### WHAT YOU WILL DO
Return every line from the records below in which the word "market" is found.

Extracted records
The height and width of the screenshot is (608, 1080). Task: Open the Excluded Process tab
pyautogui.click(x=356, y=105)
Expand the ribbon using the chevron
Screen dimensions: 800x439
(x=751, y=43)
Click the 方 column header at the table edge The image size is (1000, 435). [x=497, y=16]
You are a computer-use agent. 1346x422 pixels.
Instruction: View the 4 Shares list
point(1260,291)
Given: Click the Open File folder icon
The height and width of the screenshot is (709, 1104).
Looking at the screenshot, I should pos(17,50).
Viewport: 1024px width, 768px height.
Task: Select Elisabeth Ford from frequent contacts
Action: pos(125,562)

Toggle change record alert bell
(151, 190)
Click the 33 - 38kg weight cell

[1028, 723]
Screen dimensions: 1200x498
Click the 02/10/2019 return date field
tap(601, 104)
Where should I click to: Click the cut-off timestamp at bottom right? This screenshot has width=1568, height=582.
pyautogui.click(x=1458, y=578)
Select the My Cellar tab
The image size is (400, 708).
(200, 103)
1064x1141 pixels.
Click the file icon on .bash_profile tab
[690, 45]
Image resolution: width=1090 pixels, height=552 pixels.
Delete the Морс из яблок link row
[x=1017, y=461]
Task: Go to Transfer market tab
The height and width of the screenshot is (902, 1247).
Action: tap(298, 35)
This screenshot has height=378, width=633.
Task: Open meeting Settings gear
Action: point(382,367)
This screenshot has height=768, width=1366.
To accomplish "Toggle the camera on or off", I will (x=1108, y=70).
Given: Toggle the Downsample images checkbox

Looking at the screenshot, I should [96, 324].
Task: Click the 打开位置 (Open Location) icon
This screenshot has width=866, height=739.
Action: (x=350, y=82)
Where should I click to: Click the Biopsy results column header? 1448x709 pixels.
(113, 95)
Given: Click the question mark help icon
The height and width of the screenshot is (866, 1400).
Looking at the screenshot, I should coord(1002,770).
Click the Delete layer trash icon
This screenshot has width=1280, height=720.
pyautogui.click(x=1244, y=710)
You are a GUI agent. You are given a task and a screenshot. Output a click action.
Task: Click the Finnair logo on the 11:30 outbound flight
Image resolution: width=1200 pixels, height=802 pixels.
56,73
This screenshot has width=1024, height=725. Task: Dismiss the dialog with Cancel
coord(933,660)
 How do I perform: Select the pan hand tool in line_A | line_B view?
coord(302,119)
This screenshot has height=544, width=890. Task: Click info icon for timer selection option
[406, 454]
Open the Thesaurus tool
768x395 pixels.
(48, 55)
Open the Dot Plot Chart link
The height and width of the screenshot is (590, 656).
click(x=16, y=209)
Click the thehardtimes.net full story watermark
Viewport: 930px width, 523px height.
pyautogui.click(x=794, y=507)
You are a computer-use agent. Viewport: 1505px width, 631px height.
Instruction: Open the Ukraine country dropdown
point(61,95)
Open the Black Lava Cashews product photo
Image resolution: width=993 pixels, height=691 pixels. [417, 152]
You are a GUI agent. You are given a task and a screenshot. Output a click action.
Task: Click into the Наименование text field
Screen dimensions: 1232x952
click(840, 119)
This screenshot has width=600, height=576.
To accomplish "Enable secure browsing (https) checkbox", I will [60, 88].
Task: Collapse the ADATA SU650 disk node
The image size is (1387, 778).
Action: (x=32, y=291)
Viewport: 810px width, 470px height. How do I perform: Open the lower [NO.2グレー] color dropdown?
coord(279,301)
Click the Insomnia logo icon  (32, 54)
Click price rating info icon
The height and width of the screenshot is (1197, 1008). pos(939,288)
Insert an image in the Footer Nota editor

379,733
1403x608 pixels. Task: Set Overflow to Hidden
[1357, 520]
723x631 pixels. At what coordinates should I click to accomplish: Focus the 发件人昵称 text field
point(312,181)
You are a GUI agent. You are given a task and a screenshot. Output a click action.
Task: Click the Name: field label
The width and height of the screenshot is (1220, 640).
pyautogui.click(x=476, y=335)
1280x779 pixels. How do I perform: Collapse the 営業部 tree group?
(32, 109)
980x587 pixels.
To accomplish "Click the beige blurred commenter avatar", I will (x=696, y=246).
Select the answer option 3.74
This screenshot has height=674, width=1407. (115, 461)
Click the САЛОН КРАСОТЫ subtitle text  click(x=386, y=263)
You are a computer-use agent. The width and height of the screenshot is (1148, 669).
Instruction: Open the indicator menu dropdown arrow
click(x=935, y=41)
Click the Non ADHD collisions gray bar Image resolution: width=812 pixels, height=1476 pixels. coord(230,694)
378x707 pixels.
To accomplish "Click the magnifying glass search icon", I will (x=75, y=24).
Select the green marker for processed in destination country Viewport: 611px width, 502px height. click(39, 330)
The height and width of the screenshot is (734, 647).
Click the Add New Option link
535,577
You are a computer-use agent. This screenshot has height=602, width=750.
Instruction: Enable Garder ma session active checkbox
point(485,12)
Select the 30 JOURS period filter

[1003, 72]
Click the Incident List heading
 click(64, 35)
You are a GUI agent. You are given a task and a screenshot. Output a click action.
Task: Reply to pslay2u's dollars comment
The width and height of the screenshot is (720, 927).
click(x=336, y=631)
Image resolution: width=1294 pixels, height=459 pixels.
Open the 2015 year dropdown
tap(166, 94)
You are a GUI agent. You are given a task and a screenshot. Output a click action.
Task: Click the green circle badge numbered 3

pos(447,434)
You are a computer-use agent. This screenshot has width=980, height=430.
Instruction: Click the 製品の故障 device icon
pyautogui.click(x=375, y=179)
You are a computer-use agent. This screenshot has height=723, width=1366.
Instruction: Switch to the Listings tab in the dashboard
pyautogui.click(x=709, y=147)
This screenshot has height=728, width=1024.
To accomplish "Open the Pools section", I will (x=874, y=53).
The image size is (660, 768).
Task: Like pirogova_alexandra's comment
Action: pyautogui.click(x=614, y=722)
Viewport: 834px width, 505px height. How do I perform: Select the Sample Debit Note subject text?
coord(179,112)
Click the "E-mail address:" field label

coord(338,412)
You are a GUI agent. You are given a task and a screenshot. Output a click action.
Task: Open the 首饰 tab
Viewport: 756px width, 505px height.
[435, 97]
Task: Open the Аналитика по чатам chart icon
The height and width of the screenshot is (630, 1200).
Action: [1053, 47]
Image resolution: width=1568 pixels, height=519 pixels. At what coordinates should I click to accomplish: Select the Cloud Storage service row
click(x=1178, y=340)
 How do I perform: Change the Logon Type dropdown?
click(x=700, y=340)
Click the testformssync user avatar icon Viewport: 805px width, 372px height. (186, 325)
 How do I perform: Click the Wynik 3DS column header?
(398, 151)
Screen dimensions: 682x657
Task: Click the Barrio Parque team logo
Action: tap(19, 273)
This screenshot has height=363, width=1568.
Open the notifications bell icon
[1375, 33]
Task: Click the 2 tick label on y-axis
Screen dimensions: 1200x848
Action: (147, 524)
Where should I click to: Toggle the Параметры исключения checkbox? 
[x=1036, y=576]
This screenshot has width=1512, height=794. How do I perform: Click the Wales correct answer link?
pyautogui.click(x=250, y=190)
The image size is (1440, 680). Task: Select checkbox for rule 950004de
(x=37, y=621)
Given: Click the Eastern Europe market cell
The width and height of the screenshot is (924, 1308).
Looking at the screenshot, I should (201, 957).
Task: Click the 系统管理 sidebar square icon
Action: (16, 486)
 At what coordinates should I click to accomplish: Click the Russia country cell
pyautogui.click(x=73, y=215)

### ANSWER SPACE
Task: Go to Transfer market tab
Given: Click the Eastern Europe market cell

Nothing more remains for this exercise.